Altered Cardiac Repolarization in Chronic Obstructive Pulmonary Disease.

OBJECTIVE: Altered cardiac repolarization is an important mechanism in the development of malignant cardiac arrhythmia and in the occurrence of sudden cardiac death. It is known that the risk of cardiac arrhythmia and sudden death is increased in patients with chronic obstructive pulmonary disease. Evaluating the measurements of repolarization in the electrocardiogram may provide useful information to determine potential risks for lethal arrhythmias in the patients with chronic obstructive pulmonary disease. In the present study, we investigated the possible relationships between repolarization parameters in the electrocardio and demographic, clinical, and biochemical findings in patients with chronic obstructive pulmonary disease.
MATERIAL AND METHODS: In the present study, 35 patients with Global Initiative for Chronic Obstructive Lung Disease A-B constituted group 1 and 35 patients with Global Initiative for Chronic Obstructive Lung Disease C-D constituted group 2. Cardiac repolarization and dispersion (QTc interval and QT dispersion) were measured on 12-lead electrocardiogram. QTc interval, QT dispersion, TP-e, and Tp-e/ QTc were evaluated in order to determine the patients at risk of sudden cardiac death. QTc interval >440 ms in men and >460 ms in women was considered as prolonged QTc interval.
RESULTS: QTc and QTd values were found to be statistically significantly prolonged in the group of GOLD C-D compared to the group of GOLD A-B (P < .001). QTc value showed negative correlation with the ratio of forced expiratory volume in 1 second to forced vital capacity and partial pressure of oxygen (P = .030, r = -0.260; P = .006, r = -0.332, respectively). No significant difference was in Tp-e and Tp-e/QTc between the groups (P = .73, P = .12, respectively).
CONCLUSION: QTc and QTd are non-invasive markers reflecting arrhythmogenicity, and our findings were found to be related to prolonged QTc and QTd in patients with chronic obstructive pulmonary disease. Prolongation in the dispersion of repolarization and altered cardiac repolarization in the population with chronic obstructive pulmonary disease may be related to hypoxemia and airway obstruction. Alterations in the cardiac repolarization may put these patients at high risk for malignant ventricular arrhythmia and sudden cardiac death.

The underlying mechanisms of the relationship between chronic obstructive pulmonary disease (COPD) and sudden cardiac death are still largely unknown, and the markers of malignant cardiac arrhythmia and sudden cardiac death in COPD have not been identified.

Prolonged QT interval and increased QT dispersion are indicators of increased risk of malignant cardiac arrhythmia and sudden cardiac death.

Cardiac repolarization remodeling and increased repolarization dispersion may be associated with increased hypoxemia and airflow obstruction in COPD patients.

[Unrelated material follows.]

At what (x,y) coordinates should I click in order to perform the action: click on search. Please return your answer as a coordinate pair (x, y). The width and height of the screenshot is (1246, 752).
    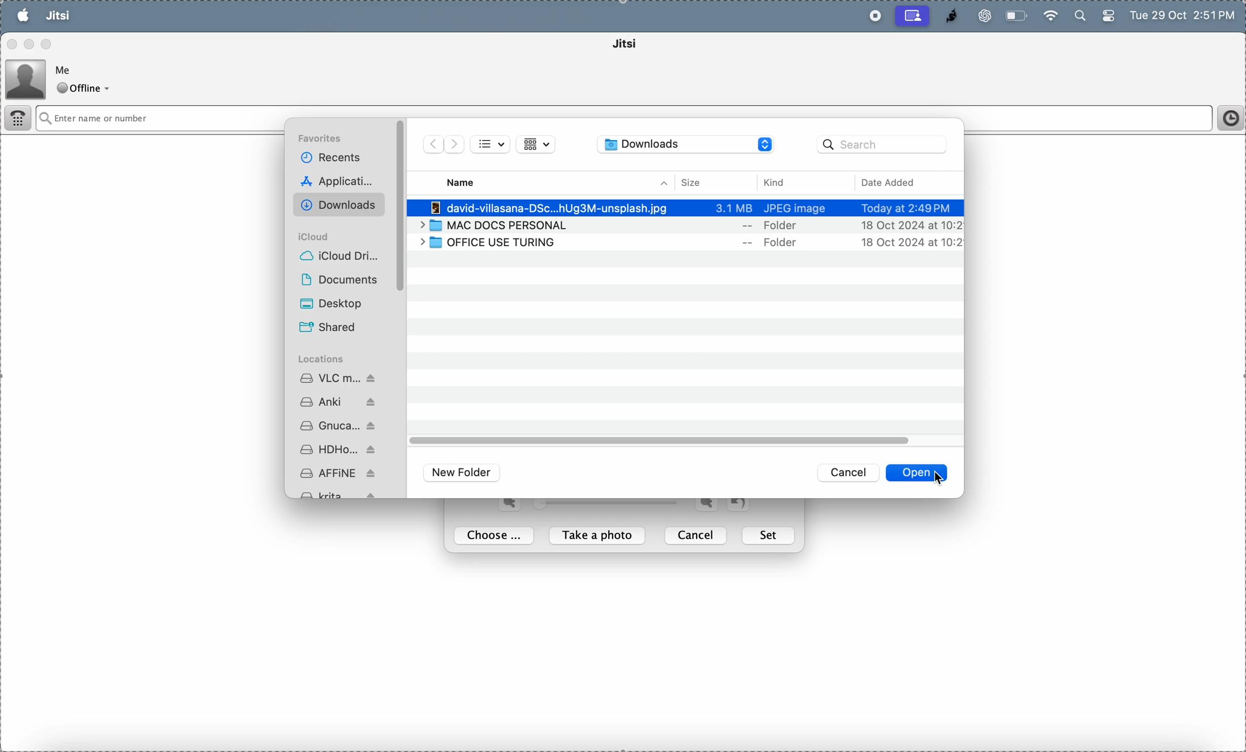
    Looking at the image, I should click on (1079, 17).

Therefore, we believe that increased cardiovascular risk should be kept in mind when managing highly symptomatic COPD patients who undergo more frequent exacerbations.

INTRODUCTION

Chronic obstructive pulmonary disease (COPD) is currently the fourth leading cause of mortality in the world and is estimated to gain a third place by 2020. In 2012, COPD, which caused 6% of all deaths worldwide, killed over 3 million people. Chronic obstructive pulmonary disease is both a preventable and treatable disease which represents a serious public health issue. Chronic obstructive pulmonary disease is one of the main causes of chronic morbidity and mortality worldwide and considerably increases mortality rates due to its complications.[1] Most COPD patients are likely to have a previously existing cardiovascular disease and are at great risk of acute incidents, hospitalizations, and cardiovascular-related morbidity.[2,3]

Due to this strong association, the Global Initiative for Chronic Obstructive Lung Disease (GOLD) considers cardiovascular diseases concomitant with COPD as the most significant disease and strongly recommends that COPD patients be routinely screened for cardiovascular diseases; however, they do not provide any recommendations as to how this should be done.[4]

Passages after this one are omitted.